A few months later I woke up to the exact same excruciating pain. This time it wouldn’t go away so my poor dad—being the only other person home—drove me to the ER. After much waiting (the usual ER fun) and not one, but two different nurses going “OMG, you’ve never had sex! Never?!” (thankfully my dad was in the waiting room), I got to see the doctor. A male, of course. He proceeded to poke and prod the painful area, “Does this hurt, how about here, what if I do this?” Um, yes to all of the above!
I don’t remember the exact order of events but he did an ultrasound and at some point decided I needed a pelvic exam (because obviously all the poking on the outside of my abdomen wasn’t enough). Cue the remaining nurse gawking at me, saying “OMG, you’ve never had a pap smear?!” Yes, thanks a lot, lady. But then she did take it down a notch and attempted to comfort me by saying it wasn’t a big deal, I was actually the right age to get my first one. So the sadist doctor proceeded to poke around from literally both angles, which hurt much more than just poking on the outside. Between that and the slightly terrifying-looking black spot that showed up on my ovary during the ultrasound, he determined that it was a cyst. But, just in case, he decided that he still should do an actual pap smear. Best part? His attempt at consolation: “Well at least down here we use the plastic tools, they’re much better than the metal ones the OBs have!” Really?! How does he know what is more comfortable down there?
Luckily, the actual pap smear itself was quick and easy (after you’ve had a cyst poked at from all sides, everything is easy). I left with a prescription for painkillers and, oh joy, an appointment with an actual OB/GYN for yet another pap smear a week later. Fortunately, the cyst shrank significantly in that week. I found out later that when cysts don’t shrink on their own, they can burst and/or surgery is needed.
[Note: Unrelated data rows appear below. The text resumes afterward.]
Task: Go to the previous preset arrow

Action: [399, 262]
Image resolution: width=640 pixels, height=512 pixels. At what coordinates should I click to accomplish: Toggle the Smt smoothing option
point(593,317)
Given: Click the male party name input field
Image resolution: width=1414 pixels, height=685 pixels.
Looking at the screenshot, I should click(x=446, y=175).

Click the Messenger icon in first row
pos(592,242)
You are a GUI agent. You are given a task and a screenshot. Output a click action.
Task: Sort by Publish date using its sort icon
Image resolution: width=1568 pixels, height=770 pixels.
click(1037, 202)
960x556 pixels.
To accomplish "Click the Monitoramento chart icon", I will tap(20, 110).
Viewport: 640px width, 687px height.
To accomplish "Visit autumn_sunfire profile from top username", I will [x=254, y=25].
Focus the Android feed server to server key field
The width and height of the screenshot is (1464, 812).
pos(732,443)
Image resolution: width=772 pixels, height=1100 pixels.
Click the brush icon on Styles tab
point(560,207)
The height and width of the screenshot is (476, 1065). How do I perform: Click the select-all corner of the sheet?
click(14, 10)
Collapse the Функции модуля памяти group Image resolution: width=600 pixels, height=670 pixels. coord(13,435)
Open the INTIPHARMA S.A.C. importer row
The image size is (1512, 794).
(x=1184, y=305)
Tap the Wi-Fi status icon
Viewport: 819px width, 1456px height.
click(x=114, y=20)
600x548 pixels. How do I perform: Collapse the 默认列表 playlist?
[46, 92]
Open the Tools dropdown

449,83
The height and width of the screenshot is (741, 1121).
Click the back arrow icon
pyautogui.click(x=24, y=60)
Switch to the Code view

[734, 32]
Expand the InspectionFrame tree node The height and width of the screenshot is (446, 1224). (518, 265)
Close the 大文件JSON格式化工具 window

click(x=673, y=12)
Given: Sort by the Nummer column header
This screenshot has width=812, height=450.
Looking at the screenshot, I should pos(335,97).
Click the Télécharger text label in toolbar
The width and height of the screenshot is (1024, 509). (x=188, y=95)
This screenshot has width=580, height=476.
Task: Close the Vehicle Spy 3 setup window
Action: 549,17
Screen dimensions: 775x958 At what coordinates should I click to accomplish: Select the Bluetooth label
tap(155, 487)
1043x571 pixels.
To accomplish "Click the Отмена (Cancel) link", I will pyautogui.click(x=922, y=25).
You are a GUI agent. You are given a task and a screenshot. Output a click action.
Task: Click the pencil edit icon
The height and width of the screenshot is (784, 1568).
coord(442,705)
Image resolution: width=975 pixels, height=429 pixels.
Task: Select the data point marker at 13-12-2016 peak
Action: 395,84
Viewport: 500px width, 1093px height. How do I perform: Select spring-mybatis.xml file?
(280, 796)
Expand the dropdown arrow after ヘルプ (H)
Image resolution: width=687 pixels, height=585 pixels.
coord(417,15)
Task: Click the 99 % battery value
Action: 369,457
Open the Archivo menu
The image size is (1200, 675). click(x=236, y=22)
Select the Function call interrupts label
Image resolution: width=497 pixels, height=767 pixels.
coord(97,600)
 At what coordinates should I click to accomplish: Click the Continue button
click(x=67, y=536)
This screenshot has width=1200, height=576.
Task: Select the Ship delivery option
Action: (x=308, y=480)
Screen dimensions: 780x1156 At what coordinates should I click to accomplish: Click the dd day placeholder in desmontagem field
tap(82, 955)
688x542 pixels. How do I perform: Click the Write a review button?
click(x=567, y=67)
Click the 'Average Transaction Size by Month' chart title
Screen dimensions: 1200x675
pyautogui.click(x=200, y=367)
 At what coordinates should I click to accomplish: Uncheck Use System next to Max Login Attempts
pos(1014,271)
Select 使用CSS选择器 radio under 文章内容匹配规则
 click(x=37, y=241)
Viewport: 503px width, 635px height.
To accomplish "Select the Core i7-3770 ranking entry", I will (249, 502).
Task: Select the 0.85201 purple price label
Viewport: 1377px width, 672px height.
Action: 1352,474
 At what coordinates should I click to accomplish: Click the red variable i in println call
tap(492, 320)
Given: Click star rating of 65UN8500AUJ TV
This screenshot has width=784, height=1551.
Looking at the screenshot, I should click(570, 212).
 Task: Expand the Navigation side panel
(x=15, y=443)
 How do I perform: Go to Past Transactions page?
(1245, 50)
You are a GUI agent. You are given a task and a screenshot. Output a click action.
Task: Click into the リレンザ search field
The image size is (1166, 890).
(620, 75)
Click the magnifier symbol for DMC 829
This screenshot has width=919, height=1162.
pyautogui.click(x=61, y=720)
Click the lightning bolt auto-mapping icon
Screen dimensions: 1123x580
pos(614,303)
My second pap smear was as fine as a pap smear can be, I suppose. And here’s a fun fact: metal and plastic tools feel pretty much the same (or at least, to me they did!). I haven’t had a cyst since my gynecologist prescribed birth control, and hopefully won’t ever need another emergency room pap smear. But the one good thing that came from this experience? Pap smears no longer intimidate me. Take that, obstetrics!